The clinically most consequential pharmacodynamic distinction within the SNRI class is the dose-dependent nature of NET inhibition by venlafaxine. At doses in the range of 75 mg per day or below, venlafaxine behaves predominantly as a SERT inhibitor with a pharmacological profile that resembles an SSRI more than an SNRI. Meaningful NET inhibition begins to emerge at doses of approximately 150 mg per day and becomes increasingly robust at 225 mg per day and above.2 This dose-dependent receptor engagement has practical implications: a patient who fails to respond to venlafaxine at 75 mg has not had an adequate trial of dual reuptake inhibition, and dose escalation to the full therapeutic range is pharmacologically rational before concluding treatment failure. Duloxetine and levomilnacipran, by contrast, achieve clinically significant NET inhibition across their full therapeutic dose ranges and do not exhibit the same degree of dose-dependent duality.
The addition of NE reuptake inhibition to SERT blockade produces a distinct adverse effect profile compared to SSRIs. Noradrenergic activation accounts for the blood pressure elevation, heart rate increase, and increased sweating seen with SNRIs at higher doses; NE also mediates the urinary hesitancy that is more common with SNRIs than with SSRIs. At the same time, noradrenergic activity contributes to the class's established efficacy in stress urinary incontinence (duloxetine is approved for this indication in Europe), and the NET component is thought to contribute to the energizing and pro-cognitive effects that some patients report with SNRIs that are less prominent with pure SERT inhibitors.
Both classes produce antidepressant and anxiolytic effects via serotonergic mechanisms, but SNRIs add noradrenergic augmentation of descending pain inhibitory pathways, giving them established efficacy in neuropathic pain and fibromyalgia that SSRIs lack. The noradrenergic component also increases blood pressure, heart rate, and sweating at higher doses, requiring cardiovascular monitoring not routinely needed with SSRIs.
The four available SNRIs share dual SERT and NET inhibition as their primary mechanism but differ in their pharmacokinetic properties, degree of NET selectivity relative to SERT, approved indications, and clinical niches. Understanding these differences is necessary for rational agent selection.
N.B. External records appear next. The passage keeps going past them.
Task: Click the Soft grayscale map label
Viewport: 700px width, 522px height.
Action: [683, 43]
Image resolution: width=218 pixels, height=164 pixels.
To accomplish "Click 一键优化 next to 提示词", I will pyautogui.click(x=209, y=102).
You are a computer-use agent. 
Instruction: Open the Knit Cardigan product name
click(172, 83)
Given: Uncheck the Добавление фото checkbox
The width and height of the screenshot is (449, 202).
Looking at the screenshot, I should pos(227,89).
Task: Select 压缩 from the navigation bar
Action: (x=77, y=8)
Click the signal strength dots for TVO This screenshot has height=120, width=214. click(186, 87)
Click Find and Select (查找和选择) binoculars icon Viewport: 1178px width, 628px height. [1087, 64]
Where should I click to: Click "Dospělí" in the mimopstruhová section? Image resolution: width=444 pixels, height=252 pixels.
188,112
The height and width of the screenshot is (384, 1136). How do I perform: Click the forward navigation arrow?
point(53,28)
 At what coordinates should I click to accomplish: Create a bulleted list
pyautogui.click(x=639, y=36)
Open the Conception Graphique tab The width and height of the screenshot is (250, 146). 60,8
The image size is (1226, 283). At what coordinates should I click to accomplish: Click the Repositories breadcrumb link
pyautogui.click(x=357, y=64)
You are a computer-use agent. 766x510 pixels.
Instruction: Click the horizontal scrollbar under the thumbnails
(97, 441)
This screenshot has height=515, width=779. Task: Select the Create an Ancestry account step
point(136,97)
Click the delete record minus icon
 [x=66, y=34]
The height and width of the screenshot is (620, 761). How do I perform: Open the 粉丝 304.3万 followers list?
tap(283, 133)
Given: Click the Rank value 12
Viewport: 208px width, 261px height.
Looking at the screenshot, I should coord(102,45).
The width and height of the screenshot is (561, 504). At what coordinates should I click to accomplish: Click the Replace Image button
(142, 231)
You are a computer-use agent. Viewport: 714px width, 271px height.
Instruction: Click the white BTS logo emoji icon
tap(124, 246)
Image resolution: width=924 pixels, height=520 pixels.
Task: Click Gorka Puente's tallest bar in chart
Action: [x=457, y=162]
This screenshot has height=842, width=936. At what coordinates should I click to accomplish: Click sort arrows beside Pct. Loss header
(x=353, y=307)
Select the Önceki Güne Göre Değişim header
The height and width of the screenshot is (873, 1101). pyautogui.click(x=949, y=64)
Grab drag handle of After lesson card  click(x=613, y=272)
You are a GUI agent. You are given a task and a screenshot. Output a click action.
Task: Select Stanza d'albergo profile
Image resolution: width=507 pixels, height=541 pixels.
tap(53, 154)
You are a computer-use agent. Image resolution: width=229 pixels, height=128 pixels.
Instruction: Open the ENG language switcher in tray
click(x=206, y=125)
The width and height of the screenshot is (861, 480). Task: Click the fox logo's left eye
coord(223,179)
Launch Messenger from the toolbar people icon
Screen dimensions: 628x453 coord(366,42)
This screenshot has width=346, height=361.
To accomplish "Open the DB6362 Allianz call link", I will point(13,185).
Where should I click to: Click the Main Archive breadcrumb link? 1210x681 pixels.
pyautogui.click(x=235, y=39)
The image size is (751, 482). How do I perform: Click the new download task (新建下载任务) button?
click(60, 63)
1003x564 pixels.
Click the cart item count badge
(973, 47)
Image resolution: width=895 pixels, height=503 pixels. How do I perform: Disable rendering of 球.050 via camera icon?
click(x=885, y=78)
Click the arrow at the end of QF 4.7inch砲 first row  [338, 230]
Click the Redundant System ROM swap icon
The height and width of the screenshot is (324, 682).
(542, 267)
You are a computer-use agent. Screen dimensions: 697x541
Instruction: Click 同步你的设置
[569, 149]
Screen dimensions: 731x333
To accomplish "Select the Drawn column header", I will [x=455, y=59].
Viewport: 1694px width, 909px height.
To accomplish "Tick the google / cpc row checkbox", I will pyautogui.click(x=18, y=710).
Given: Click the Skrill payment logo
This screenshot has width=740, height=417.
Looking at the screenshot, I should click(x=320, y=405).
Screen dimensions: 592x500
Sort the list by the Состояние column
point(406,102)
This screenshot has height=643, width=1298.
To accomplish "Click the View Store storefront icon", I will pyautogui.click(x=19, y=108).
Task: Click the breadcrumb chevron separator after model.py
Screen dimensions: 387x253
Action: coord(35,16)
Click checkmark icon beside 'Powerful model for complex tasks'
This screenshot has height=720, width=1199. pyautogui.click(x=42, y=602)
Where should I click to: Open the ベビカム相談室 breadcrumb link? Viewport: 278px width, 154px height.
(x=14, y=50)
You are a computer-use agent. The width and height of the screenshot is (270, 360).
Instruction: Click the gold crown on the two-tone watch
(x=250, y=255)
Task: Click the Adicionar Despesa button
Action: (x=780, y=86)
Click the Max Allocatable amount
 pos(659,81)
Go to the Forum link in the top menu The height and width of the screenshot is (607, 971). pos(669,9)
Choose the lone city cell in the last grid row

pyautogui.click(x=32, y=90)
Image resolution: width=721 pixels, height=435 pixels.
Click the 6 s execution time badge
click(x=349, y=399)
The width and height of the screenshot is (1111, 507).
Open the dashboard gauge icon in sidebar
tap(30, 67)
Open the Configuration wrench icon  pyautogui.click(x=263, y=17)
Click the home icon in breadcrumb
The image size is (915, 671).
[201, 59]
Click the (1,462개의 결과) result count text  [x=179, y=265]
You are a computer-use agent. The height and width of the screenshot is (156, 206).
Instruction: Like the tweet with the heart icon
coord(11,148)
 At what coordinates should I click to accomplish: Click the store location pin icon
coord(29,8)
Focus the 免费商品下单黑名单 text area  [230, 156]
Venlafaxine is metabolized by cytochrome P450 2D6 (CYP2D6) to its principal active metabolite, O-desmethylvenlafaxine, which has been developed and approved as a separate agent under the name desvenlafaxine. The parent compound has a half-life of approximately five hours for the immediate-release formulation, which necessitates twice-daily dosing and creates a high risk of discontinuation syndrome with missed doses or abrupt cessation. The extended-release formulation (venlafaxine XR) prolongs the half-life to approximately eleven hours and permits once-daily administration. Desvenlafaxine has a half-life of approximately eleven hours and is approved at a fixed dose of 50 mg per day, avoiding the dose titration required for venlafaxine.3 Both agents are renally cleared to a significant degree, with desvenlafaxine excreted approximately 45% unchanged in urine, requiring dose reduction when creatinine clearance falls below 30 mL per minute.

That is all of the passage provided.